Es war einmal, vor langer, langer Zeit, als es an sehr vielen Hamburger Ecken noch sogenannte Eckkneipen gab, in denen der echte halbe Liter vom Fass für zwofuffzig Deutschmark über den Tresen ging und entsprechend häufig nachgefüllt wurde. Kneipen mit Musikbox, Flipper, Sparclub, Skatclub und manchmal sogar mit Fußballverein in der Tresenliga. Quasi ein zweites Wohnzimmer, nur mit Fassbier und meistens mit sehr viel mehr Freunden, als man zu Hause hätte unterbringen können.
Ein solches Wohnzimmer war für mich und meine engsten Freunde ein paar Jahre die Endstation in Tonndorf, die ihren Namen der dort irgendwann einmal befindlichen Straßenbahnendhaltestelle verdanken soll. Diese allerdings war schon 1960 Geschichte - gut 15 Jahre, bevor ich den Laden das erste Mal betrat, der mir zweimal einen kompletten Filmriss bescheren sollte, ein paar seelische Narben und eine richtige, weil's halt nicht immer friedlich war in Eckkneipen.
Der Wirt war ein alter Schiffskoch, der Mettwurst- und Schinkenbrote zaubern konnte, die jedes Menü im Vier Jahreszeiten geschlagen hätten. Naja, zumindest im Preis, aber die waren wirklich super die Stullen. Ideale Grundlage, der Mann verstand sein Handwerk. Ob bei Skatturnieren oder nach Spielen in der Tresenliga, der Laden hat gebrummt. Leer war der auch an Wochentagen nie, egal wann man zur Tür rein kam, drei bis vier bekannte Nasen saßen mindestens schon drin.

BEREITGESTELLTES MATERIAL ::
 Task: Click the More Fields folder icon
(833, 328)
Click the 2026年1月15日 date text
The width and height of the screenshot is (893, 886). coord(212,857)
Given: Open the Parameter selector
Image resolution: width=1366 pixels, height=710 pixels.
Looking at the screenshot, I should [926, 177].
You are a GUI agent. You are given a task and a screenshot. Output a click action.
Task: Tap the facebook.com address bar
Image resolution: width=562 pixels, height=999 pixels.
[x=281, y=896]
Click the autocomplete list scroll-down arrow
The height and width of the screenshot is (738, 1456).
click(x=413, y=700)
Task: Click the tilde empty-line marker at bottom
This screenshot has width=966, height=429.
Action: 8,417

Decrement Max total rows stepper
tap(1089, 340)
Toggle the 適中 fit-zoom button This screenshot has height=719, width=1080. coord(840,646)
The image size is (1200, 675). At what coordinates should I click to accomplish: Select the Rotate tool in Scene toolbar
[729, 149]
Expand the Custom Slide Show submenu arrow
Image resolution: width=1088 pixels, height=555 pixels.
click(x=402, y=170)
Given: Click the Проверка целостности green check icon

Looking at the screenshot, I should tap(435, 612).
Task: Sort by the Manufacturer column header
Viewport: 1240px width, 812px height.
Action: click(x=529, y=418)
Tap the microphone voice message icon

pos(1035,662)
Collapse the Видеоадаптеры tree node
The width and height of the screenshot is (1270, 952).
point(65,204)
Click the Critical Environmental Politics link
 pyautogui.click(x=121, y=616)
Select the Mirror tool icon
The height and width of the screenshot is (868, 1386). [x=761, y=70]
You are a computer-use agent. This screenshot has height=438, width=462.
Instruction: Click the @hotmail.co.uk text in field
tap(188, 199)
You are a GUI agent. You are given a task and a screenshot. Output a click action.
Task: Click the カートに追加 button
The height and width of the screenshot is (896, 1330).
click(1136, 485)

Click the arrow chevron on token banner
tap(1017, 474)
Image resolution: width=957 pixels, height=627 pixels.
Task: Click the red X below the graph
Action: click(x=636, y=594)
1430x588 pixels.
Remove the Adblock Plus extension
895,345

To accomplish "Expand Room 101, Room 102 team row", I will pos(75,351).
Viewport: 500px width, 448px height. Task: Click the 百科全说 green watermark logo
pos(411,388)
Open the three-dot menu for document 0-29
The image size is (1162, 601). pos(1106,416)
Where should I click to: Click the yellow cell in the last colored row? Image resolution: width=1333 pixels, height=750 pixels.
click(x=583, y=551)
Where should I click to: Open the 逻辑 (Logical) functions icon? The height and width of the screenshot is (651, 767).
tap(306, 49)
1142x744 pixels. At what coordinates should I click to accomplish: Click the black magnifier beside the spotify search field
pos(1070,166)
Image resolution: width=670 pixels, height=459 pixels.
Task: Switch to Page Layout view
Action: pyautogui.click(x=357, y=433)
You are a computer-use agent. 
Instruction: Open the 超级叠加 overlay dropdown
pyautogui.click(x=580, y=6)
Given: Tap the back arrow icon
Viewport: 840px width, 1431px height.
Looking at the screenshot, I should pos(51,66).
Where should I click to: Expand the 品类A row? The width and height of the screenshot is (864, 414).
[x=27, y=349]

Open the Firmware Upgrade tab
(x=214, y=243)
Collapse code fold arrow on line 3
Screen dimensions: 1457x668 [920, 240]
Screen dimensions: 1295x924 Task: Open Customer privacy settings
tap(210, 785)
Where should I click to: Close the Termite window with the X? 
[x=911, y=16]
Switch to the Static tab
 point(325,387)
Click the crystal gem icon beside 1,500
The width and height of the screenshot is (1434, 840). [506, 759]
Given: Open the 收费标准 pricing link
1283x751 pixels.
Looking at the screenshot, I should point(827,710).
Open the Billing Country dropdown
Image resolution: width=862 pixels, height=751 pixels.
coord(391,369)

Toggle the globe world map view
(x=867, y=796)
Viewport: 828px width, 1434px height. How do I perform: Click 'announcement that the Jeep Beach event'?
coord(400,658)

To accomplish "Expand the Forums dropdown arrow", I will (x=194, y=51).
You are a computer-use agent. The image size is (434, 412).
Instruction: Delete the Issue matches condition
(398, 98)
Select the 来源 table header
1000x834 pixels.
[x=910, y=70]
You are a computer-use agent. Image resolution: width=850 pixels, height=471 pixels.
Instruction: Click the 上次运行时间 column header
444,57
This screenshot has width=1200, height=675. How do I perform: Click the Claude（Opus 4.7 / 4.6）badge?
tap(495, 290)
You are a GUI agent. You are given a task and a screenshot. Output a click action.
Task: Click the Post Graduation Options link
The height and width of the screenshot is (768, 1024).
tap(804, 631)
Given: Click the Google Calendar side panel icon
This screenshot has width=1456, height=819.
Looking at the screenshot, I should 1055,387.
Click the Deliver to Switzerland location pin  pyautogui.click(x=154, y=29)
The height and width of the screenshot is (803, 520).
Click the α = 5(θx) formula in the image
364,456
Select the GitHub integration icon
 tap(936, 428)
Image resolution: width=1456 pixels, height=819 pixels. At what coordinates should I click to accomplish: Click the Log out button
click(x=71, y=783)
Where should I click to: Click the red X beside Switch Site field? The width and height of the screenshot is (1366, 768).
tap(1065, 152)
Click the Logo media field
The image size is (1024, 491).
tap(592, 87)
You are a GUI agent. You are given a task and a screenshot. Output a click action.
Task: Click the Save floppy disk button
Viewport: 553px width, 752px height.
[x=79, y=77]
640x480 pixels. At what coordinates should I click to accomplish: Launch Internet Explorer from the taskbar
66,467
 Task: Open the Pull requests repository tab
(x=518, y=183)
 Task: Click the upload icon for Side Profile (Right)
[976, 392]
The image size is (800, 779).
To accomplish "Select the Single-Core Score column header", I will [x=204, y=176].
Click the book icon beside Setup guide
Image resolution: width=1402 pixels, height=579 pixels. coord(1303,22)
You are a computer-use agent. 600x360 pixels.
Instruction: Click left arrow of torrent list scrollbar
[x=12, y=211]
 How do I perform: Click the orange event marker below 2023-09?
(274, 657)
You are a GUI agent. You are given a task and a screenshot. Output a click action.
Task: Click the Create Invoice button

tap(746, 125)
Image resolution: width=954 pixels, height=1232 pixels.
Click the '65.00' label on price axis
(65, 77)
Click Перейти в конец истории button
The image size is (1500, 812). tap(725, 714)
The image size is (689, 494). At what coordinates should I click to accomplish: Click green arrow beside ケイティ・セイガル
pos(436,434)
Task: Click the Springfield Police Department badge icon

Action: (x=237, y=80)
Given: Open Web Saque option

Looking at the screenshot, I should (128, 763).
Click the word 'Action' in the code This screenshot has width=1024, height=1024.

AUFGABEN ::
[a] Welchen Beruf hatte der Wirt laut dem Text über die Hamburger Eckkneipe früher ausgeübt?
[b] Fahre mit dem Text über die Hamburger Eckkneipe dort fort, wo er aufhört.
Die Zeilen spielen hierbei keine Rolle.

LÖSUNGEN ::
[a] Er war Schiffskoch.

[b]
Leider hinterließ die Sauferei nicht nur bei uns Spuren, auch der Tresenmann hielt gerne mit und so kam es, wie es kommen musste. Wenn die Gattin nach der Schicht noch die Kneipe wuppen muss, dann stellt sie irgendwann die Wahlfrage. Das Ergebnis war ein "Alles umsonst, bis Alles alle ist" am letzten Tag und Filmriss Nummer 2. Angeblich war nur noch Fernet Branca übrig.
Davon hat sich die Endstation nie wieder erholt. Die Gattin das nächsten Wirtes war nur schwer von der Flasche zu trennen, nach drei Monaten haben sie dann erkannt, dass eine Kneipe vielleicht doch nicht die richtige Umgebung für sie ist. Danach wurde der Laden an einen ominösen Kneipen- und Discobesitzer aus dem Hamburger Umland verkauft, der kiezerfahrene Mädels hinter den Tresen stellte und nur noch Flaschenbier verkaufen wollte, weil man das besser abrechnen kann mit kiezerfahrenen Mädels.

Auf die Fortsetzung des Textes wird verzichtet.